The following are brief explanations to these problems, many of which have already been addressed and solved.

  1. Sinhala only language policy of 1956
    Although 'Sinhala only policy was introduced in 1956, provisions were made for Tamil to operate as an administrative language in the north and east of the island. In fact, the legislation, which permitted this (introduced in 1958), was not limited in its provision to the Northern and Eastern Provinces but to the whole island. Also, Tamils were permitted to educate their children in their own language from the 1940s. This was continued undisturbed after 1956. Such a two-language policy (for an 18% minority) does not occur even in the UK, USA or other countries where minorities live. In any case Tamil was recognised as a national language in the 1978 Constitution and the problem no longer exists.
  2. Anti - Tamil Riots
    There have been anti-Tamil riots in 1958,1977 and in 1983. Since then, despite widespread terrorist activities, there have been no such incidents. Despite the brutal slaughter of innocent Sinhalese villages, bomb-blasts in Colombo and the assassination of several political leaders, there has been no anti-Tamil backlash since 1983. The early anti-Tamil riots were organised by politically motivated gangs and looters. The Sinhalese as a community were never involved and in fact, Tamils were protected by their Sinhalese friends and neighbours.
    Former Chief Justice, Mr. M.C. Sansoni, a non Sinhalese who headed the Presidential Commission of Inquiry into the 1977 riots stated (Sansoni Commission Report, Page 280):"The cry for 'Eelam' raised by the TULF' was the main cause for the disturbances'.
    He further said: "Therefore the first measure I would like to recommend to prevent a recurrence of this type of disturbances is that this claim for Eelam be abandoned"
    This makes it clear that such riots were instigated by Tamil politicians who were willing to sacrifice some of their own people so as to gain political mileage in their quest for a separate state.
  3. Disenfranchisement of Indian (plantations) Tamils
    According to the several pacts between India and Sri Lanka, most of the Tamil labour should have returned to India. They were migrant labour like Mexicans in the Southern USA and Asians in the Gulf countries. Until the 1940s Plantation trade unions and Tamil
    politicians capitalised on this issue. It is therefore absolutely incorrect to say that this labour was resident here for over 100 years, since colonial government records of arrival and departure show they were seasonal migrants. Disenfranchisement was a temporary issue, until repatriation problems were sorted out. All remaining Indians are now Sri Lankan citizens. In no other country in the world has such a large group of aliens (over one million) been granted citizenship en-bloc without a mandatory period of naturalisation.
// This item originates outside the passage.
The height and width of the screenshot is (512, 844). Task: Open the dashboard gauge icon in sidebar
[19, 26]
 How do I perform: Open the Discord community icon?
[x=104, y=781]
  4. State aided colonisation in the Northern Province and Eastern Province
    Irrigation projects in the North and East have significantly benefited Tamils and Muslims of these provinces. Sinhalese have been settled only in the Sinhalese predominant Assistant Government Agents (AGA) Divisions (Sub divisions of districts) of the Eastern Province. No Sinhalese were settled in the Northern Province irrigation schemes irrespective of the fact that this was an area where Sinhalese predominantly occupied right throughout history till recent times.
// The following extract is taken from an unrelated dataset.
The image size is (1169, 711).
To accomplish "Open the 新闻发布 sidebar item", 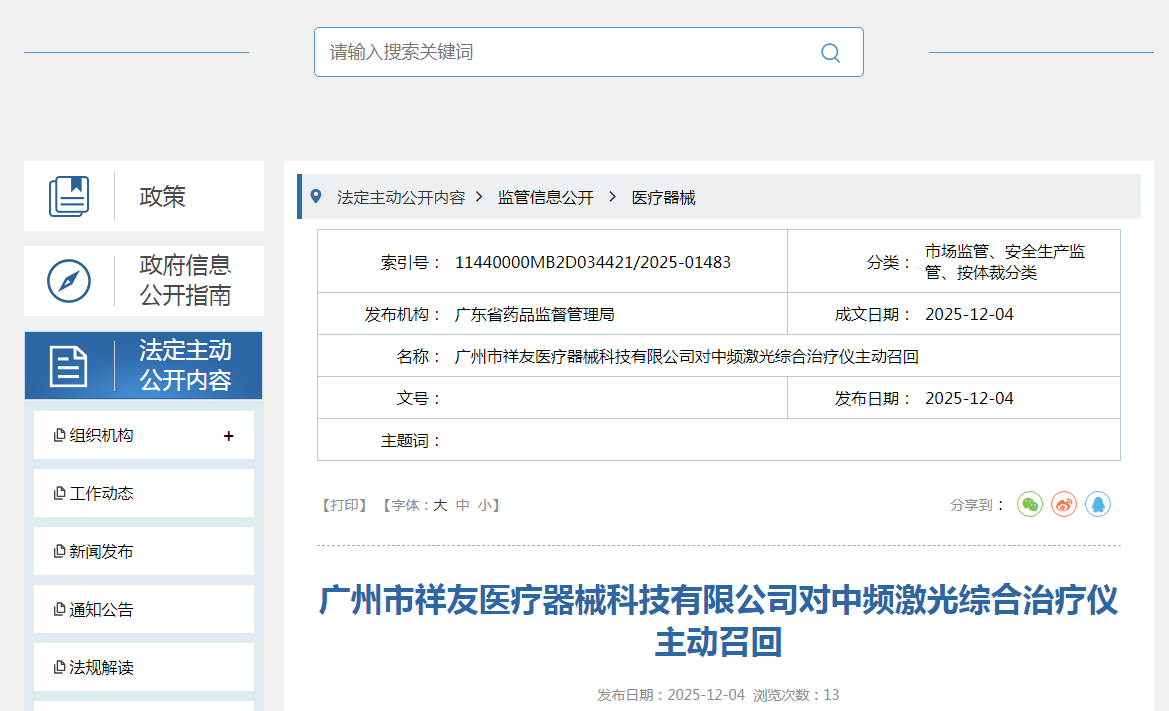I will coord(101,552).
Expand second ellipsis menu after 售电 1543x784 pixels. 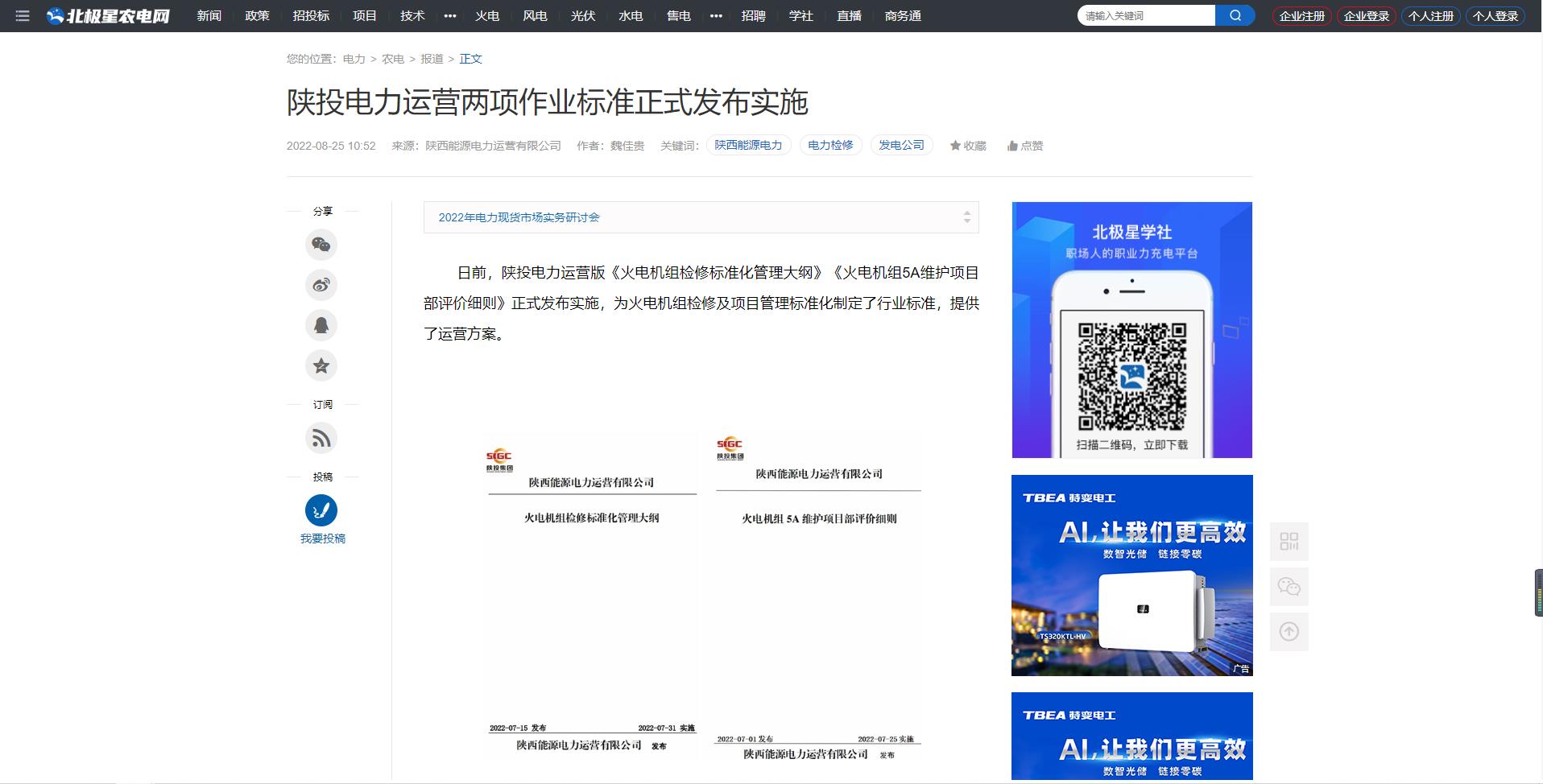716,16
    The Eastern Province has always been Sinhalese occupied except for parts of the remaining coastal strip around Batticaloa. We also note that most of the remaining irrigable lands (62%) are found in the Northern Province and Eastern Province.
  5. Arbitrary arrest of Tamils
    Under the prevailing 'war' situation and with terrorist bombing in Colombo airport, Central Bank etc., suspect Tamils have to be questioned. The Government exercises much restraint in the process. Human right groups confirm that every possible measure has been taken to avoid excesses under the prevailing tense situation.
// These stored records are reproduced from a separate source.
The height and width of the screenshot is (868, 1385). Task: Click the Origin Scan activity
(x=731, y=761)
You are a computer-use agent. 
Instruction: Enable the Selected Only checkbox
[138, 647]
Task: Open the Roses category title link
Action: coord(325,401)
  6. Poor educational facilities and 'Standardisation' of marks for university admission
    From the l9th century onwards the Tamil community has enjoyed better education facilities than the other groups. Even now, the largest number of schools and colleges outside Colombo is in Jaffna. Two exclusive Universities (of the nine national Universities in Sri Lanka) are reserved by Tamils to themselves in the North and East. All other Universities admit all communities including Tamils.
    Although the Sri Lanka Tamil population is only 12.6% Universities have admitted a much larger proportion of Tamils over the years. In 1978, Tamil admissions were: Medicine 42%, Veterinary Science 50%, Agriculture 30% Engineering 35%, Architecture 30%.
    Standardisation (statistical weighting system) was designed to help disadvantaged students from rural districts irrespective of race. Thus, rural Tamils have benefited from this scheme. On the other hand the urban privileged students feel discriminated. This includes Sinhalese (from Colombo) as well. The system was never designed to discriminate against Tamils. In any case it was abandoned in 1978-79.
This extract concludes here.